10 September 2020

The PRIIPs EU stalemate: the story so far

By Mario Mantrisi

The packaged retail investment and insurance products (PRIIPs) regulation is a piece of EU legislation with troubled origins.

As a market worth roughly 10 trillion euros, according to the European Commission, packaged products have been historically difficult to understand and could be leading investors to make unforeseen losses.

When selling PRIIPs, institutions rely too heavily on industry information, providing guidance that is far too complex, making it difficult to compare other products. In addition to this, there have been concerns that banks and financial institutions may be pushing for sales at any cost, rather than acting in the best interests of their clients.

Round 1: The first attempt at regulation

In 2018, The European Commission brought in new PRIIPs regulations designed to make it easier to compare different products and assess which is best suited to an investor’s stated aims. In practice, this meant providers of investment products were required to create Key Information Documents (KIDs) to publish projections of future performance in a variety of different market conditions.

Yet the regulations were widely discredited, with the Financial Conduct Authority (FCA) warning they could cause ‘potential consumer harm’ and refusing to enforce them to the letter.

Consultation for reform

Last year, as a means to rectify matters, the three EU Supervisory Authorities (ESAs), launched a consultation to gauge opinion on their suggested changes to the current Key Investor Document at the centre of the PRIIPS regulation. Their hope was that this would yield a revised set of Regulatory Technical Standards (RTS) – including amendments to secondary [level 2] legislation – for supply to the European Commission, shortly after end-Q1 2020.

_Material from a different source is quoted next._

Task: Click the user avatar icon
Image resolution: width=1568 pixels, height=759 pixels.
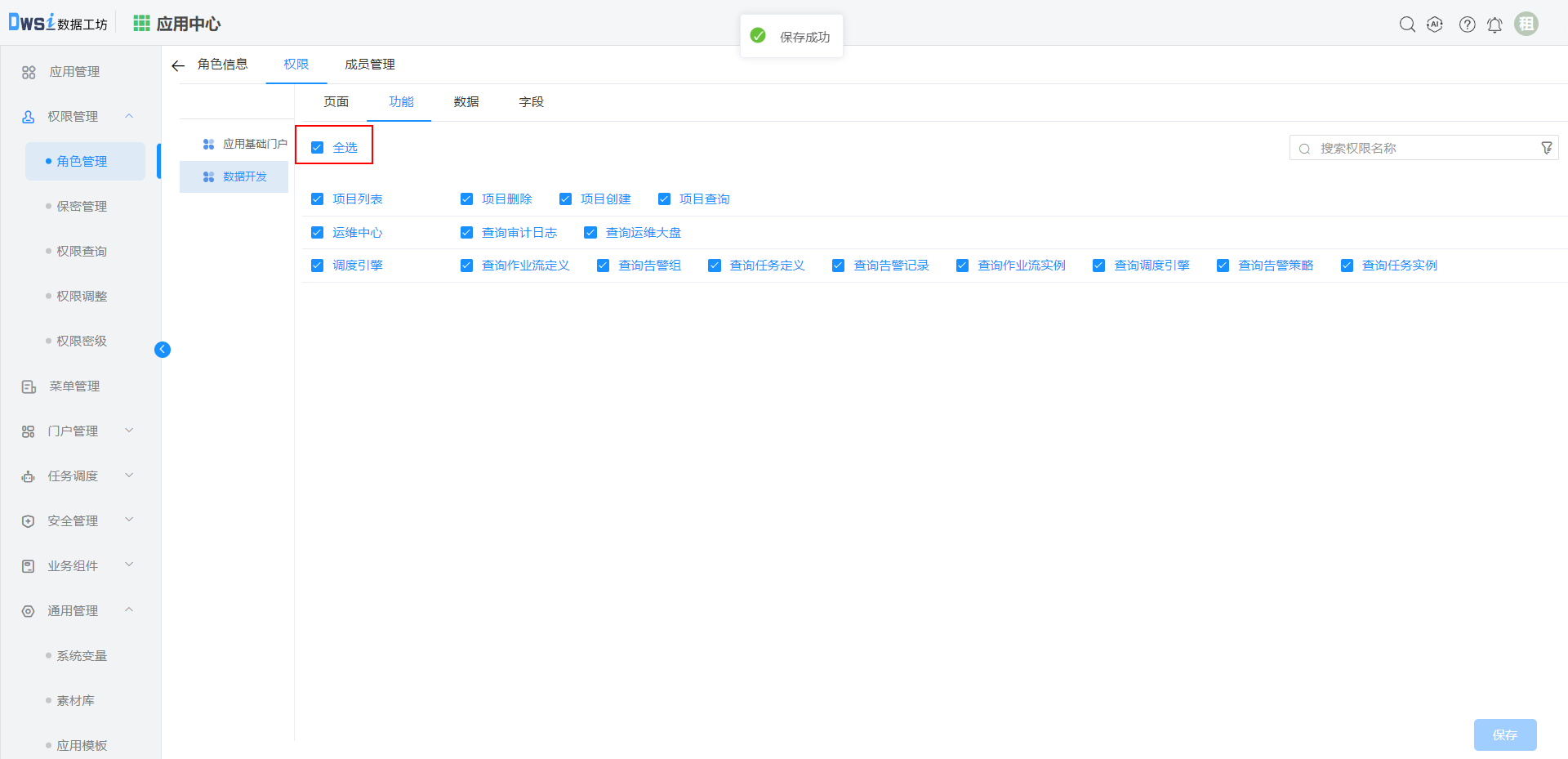Action: (1526, 24)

However, since the consultation ended in January, there has been enormous industry and media speculation on how the ESA proposals could be made to reconcile with the demands of the funds market stakeholders. What was hoped to bring clarity and unity to the situation, up until now remains unpublished.

Where do we stand now?

On Tuesday 21st July 2020, the ESAs announced their letter to the European Commission, regretfully notifying them they could not deliver a finalised RTS. The securities market regulator and banking regulator supported the proposals, but there were insufficient board members from the European Insurance and Occupational Pensions Authority (EIOPA) able to approve their latest collective efforts.

Some board members had argued that a partial revision of the PRIIPs Delegated Regulation was inappropriate ahead of a comprehensive review of the entire [level 1] regime (i.e. as stipulated in the original 2014 PRIIPs Regulation). Others indicated their preference for the past performance graph from UCITS (Undertakings for the Collective Investment in Transferable Securities) KID to be included in the PRIIPs KID for investment funds, which was also shared by the three ESA co-signatories.

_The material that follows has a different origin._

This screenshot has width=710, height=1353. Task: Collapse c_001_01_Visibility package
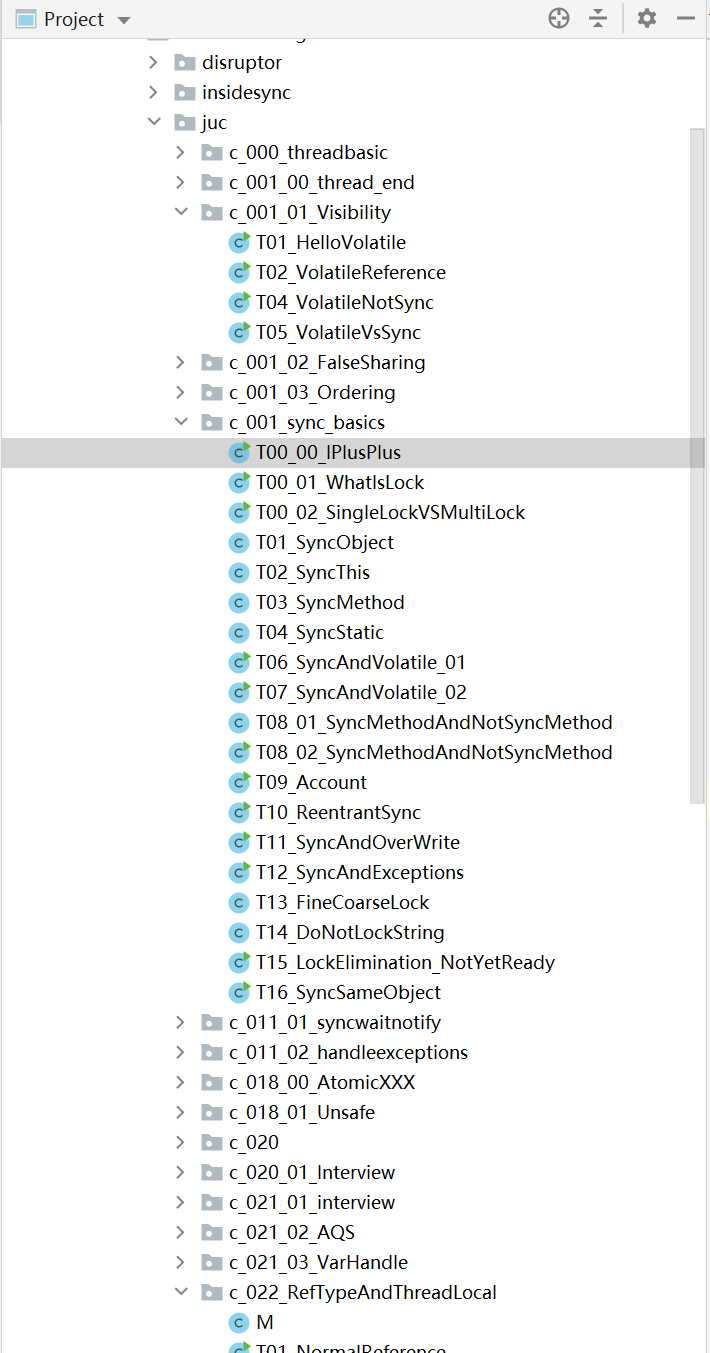(x=181, y=212)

As a result, this unprecedented state of affairs can only be resolved by the European Commission. The EC was also recently recommended by the expert CMU High-level forum to undertake a review of the Level 1 PRIIPS regulation “as soon as possible”.

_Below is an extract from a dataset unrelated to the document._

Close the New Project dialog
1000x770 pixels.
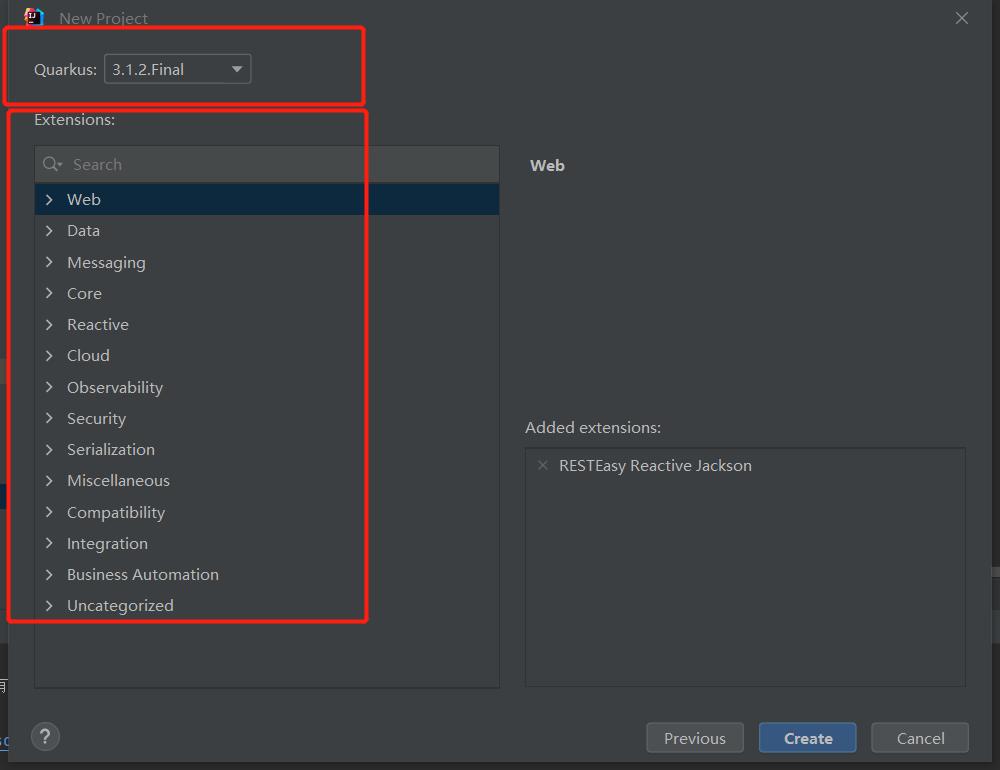[961, 18]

Moreover, even if the European Commission stands ready to act decisively, there are additional challenges ahead in the shape of European Parliamentarians, who are reportedly citing the continuing pandemic as a key reason to obstruct any legislative changes to current PRIIPS performance rules.

The fate of the current PRIIPS KID remains uncertain, including links to UCITS funds (marketed to retail and professional investors) exempt until 31 Dec 2021 and the separate KID.

As the debate rages on, the main impact is on asset managers who will be left wondering how to ensure they stay compliant with regulations when the regulatory sands are constantly shifting. With the support of regtech solutions, asset managers can be sure they are meeting their respective PRIIPS and MiFID II cost and charge disclosure obligations, however the situation develops.